There’s a good reason everyone’s talking about MITRE ATT&CK: it’s an objective, third-party standard with which organizations can measure their own detection coverage, as well as the coverage provided by EDR solutions. Still, even while you appreciate ATT&CK, it’s not always clear how you can use it to improve your own organizational security. In this article, I’ll lay out how you can use ATT&CK for the greatest effect.
It’s worth going over some basics: ATT&CK stands for Adversarial Tactics, Techniques, and Common Knowledge, and MITRE has developed matrices for enterprise, cloud, and industrial control system (ICS) environments. A September 2020 study by UC Berkeley found that 81% of surveyed organizations employ at least one of the ATT&CK matrices—not a bad level of adoption for a framework introduced in 2015!
MITRE ATT&CK has replaced Lockheed Martin’s Cyber Kill Chain as the favored framework for understanding attacker behavior. Built using real-world observations, ATT&CK provides greater depth when describing attacker techniques, enabling red teams to reproduce the behavior of various threat groups (with tools such as ATT&CK Arsenal).
ATT&CK also encompasses the post-compromise lateral movement left out by the Cyber Kill Chain, making it useful when designing detection capabilities for attackers who have successfully penetrated perimeter defenses and insider threats who are misusing legitimate credentials.
“That’s cool,” you say. “But how can I apply MITRE ATT&CK in my organization?” The best practices described below will help you answer that question.
Hone your threat model with MITRE ATT&CK
You can use the framework to understand the modus operandi of the threat groups most likely to target your organization. ATT&CK is built from community contributions documenting the behavior of specific techniques observed in the field, such as exploits and malware used.
This information can help you to better understand how the threat groups targeting your industry behave and then prioritize your detection efforts accordingly. ATT&CK helps you to map out the detection capabilities you need to prioritize. And prioritization is key – after all, the exploits that are most important aren’t necessarily the ones with the highest CVSS score but the ones that you are most likely to encounter in real life.
Each organization is going to have a different threat profile depending on the data they must protect, the regulations in their industry, and which threat groups target their line of business.
Evaluate vendor capabilities with ATT&CK
Once you understand the techniques that you need detection capabilities for, you can use ATT&CK to evaluate which vendor solutions are most appropriate for your organization. A quick note here: one vendor’s capabilities might not provide all the detection coverage you require. It’s up to you to decide what there are other compensating controls you can put in place or whether you will need to purchase a complementary solution.
MITRE makes mapping vendor capabilities easier with their annual evaluations. For the past three years, MITRE has invited EDR vendors to participate in tests demonstrating their detection capabilities. Each year, the behaviors of a different threat group are used as a test baseline.
- In 2018, the evaluations simulated the behavior of APT3, attributed to China’s Ministry of State Security.
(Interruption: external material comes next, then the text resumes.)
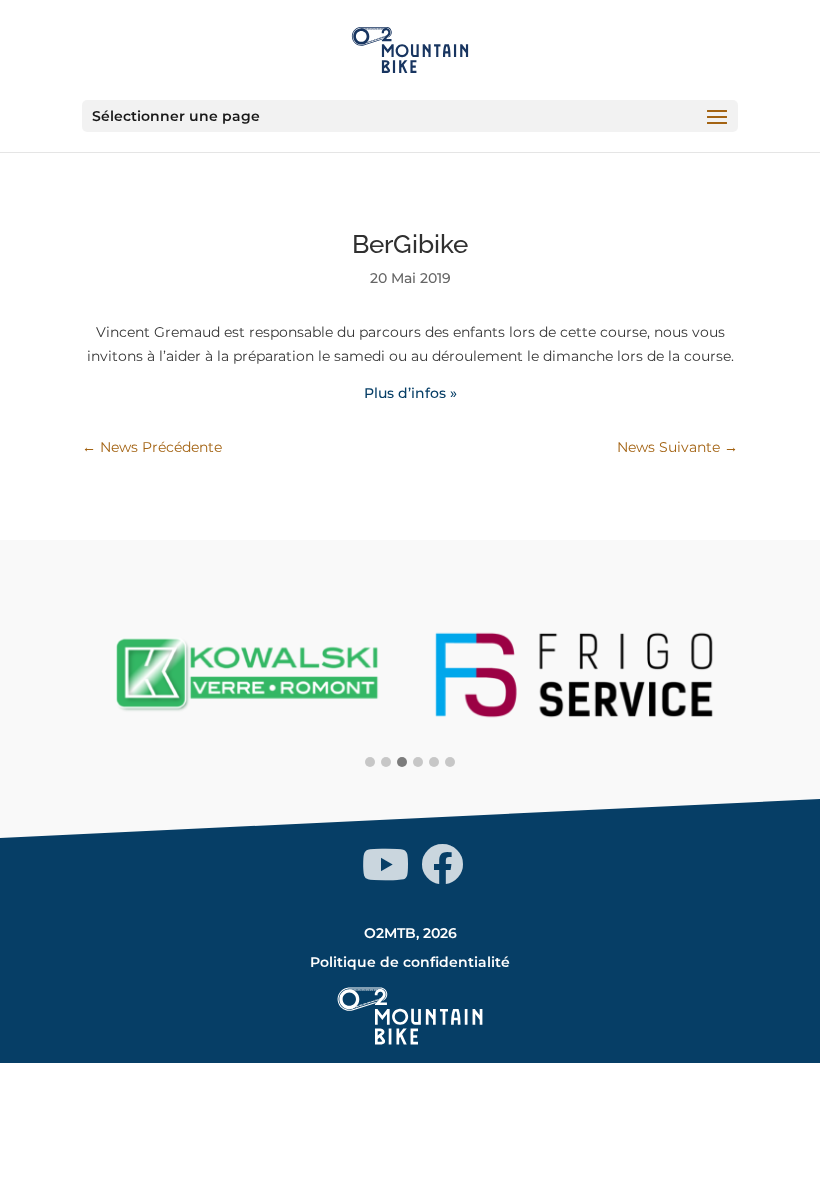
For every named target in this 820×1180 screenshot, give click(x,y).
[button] (370, 763)
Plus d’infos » (410, 393)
- In 2019, the baseline was APT29, attributed to the offensive cybersecurity arm of the Russian government.
- In 2020, the evaluations looked at the behavior of Carbanak and FIN7, two financially motivated criminal groups that are known for targeting retail and financial services companies.
Thanks to the ATT&CK evaluations, security buyers can now measure the efficacy of EDR solutions using an objective, third-party framework. The evaluations put vendors on an even playing field and provide buyers with quantitative evaluation criteria that complements the more qualitative data that you get in analyst reports.
Map detections to ATT&CK to make analysts’ jobs easier
MITRE ATT&CK can also be used to speed up your analyst workflows, providing richer context around detections. For example, you should look for a platform that maps detection signals to the relevant tactic and technique so that analysts can quickly answer important questions such as “How are these behaviors related?” and “What is the potential severity of this attack?”
Time is an analyst’s most valuable commodity. By providing them with at-a-glance context, analysts can more quickly determine whether an alert is legitimate, and if so, what needs to be done to stop the attack. Speeding up the detection triage workflow is incredibly important because it means that analysts can tackle more detections in their queue faster and with greater confidence. And that’s your best shot at decreasing attacker dwell time.
As MITRE ATT&CK gains more prominence in the cybersecurity industry, it’s important to know how to best put it to use in your organization. In this transparent standard, security leaders have a tool that can help them to better understand their threat profile, create a shortlist of appropriate EDR solutions, and supercharge their analyst workflows.